RBS CEO 'edited' the truth in evidence session: British lawmakers

British lawmakers have accused Royal Bank of Scotland (RBS) Chief Executive Ross McEwan of withholding information when he gave evidence to their committee in January.

UNITED KINGDOM (REUTERS) - The Royal Bank of Scotland's chief executive officer Ross McEwan has been accused of withholding information in January, when he gave evidence to the Treasury Committee on allegations of malpractice at the bank's restructuring unit after the financial crisis.

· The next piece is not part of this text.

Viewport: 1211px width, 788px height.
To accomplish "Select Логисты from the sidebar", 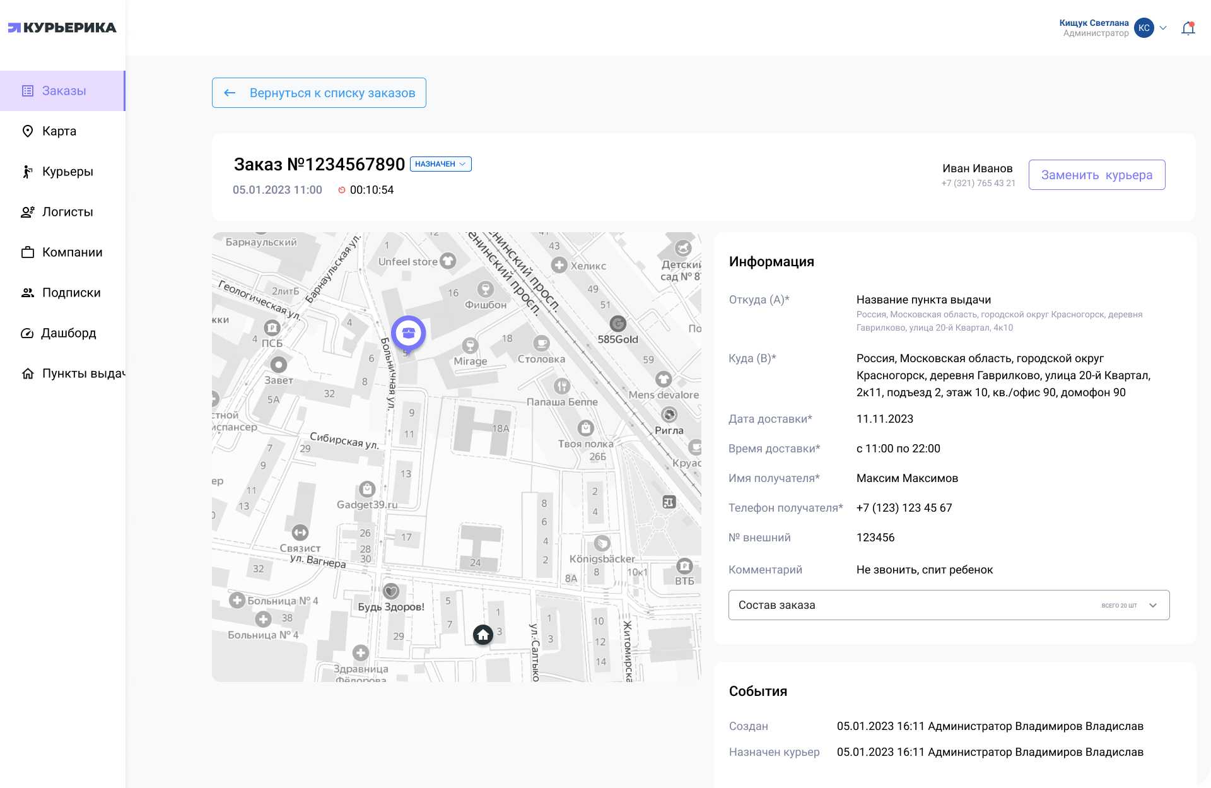I will point(67,212).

Its chair, Mr Nicky Morgan, said that when Mr McEwan was asked whether there had been any criminal activity at the bank, he failed to disclose that one former employee was under investigation by police, despite the bank being aware of this since 2017.

The Committee is an influential group of lawmakers - with a reputation for taking top bank chiefs to task.

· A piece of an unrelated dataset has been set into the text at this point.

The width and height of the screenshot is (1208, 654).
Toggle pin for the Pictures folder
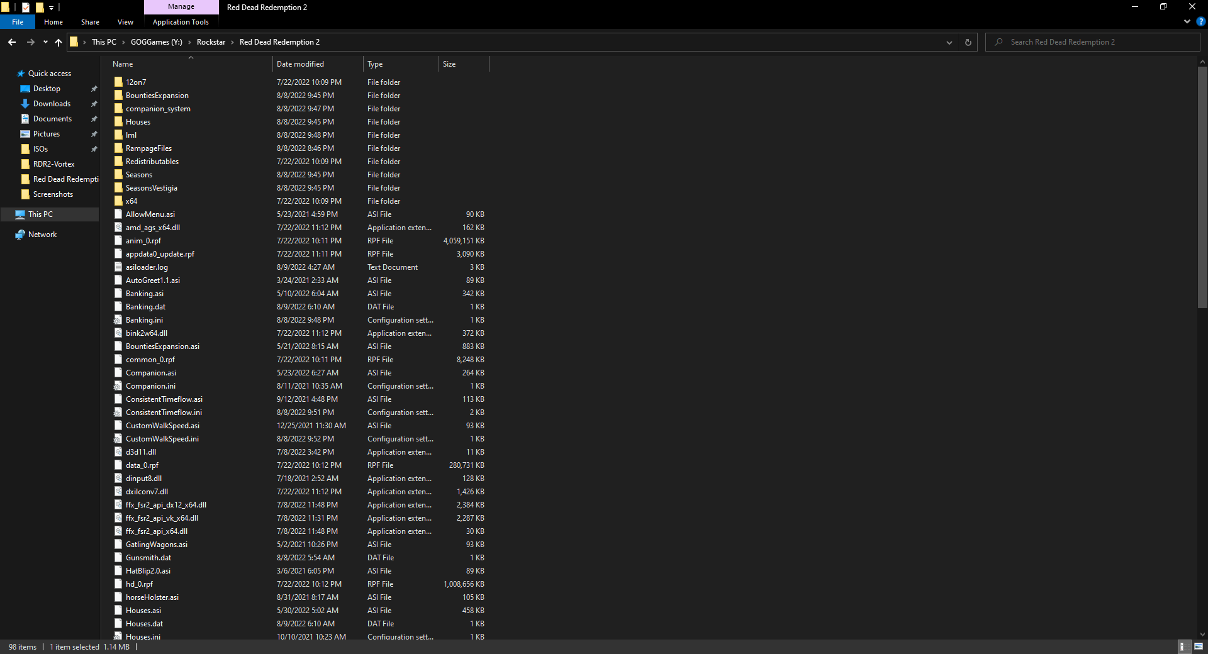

Global financial economist of Commerzbank, Mr Peter Dixon, said: "I'm sure that over time there will be more things that come out of the cupboard, which are deemed to have been in the public interest and it would have been nice to see them earlier on, but there's also a sense that banks are an easy target. These guys have to stand in front of Parliament and justify their actions."

Mr McEwan says he replied to the questions in good faith, and that the police investigation into the employee related to a later period, so he did not consider it relevant to the Committee's inquiry.

Britain's Financial Conduct Authority investigated the unit for the period from 2008 to 2013 and found many aspects of its practices were "deficient".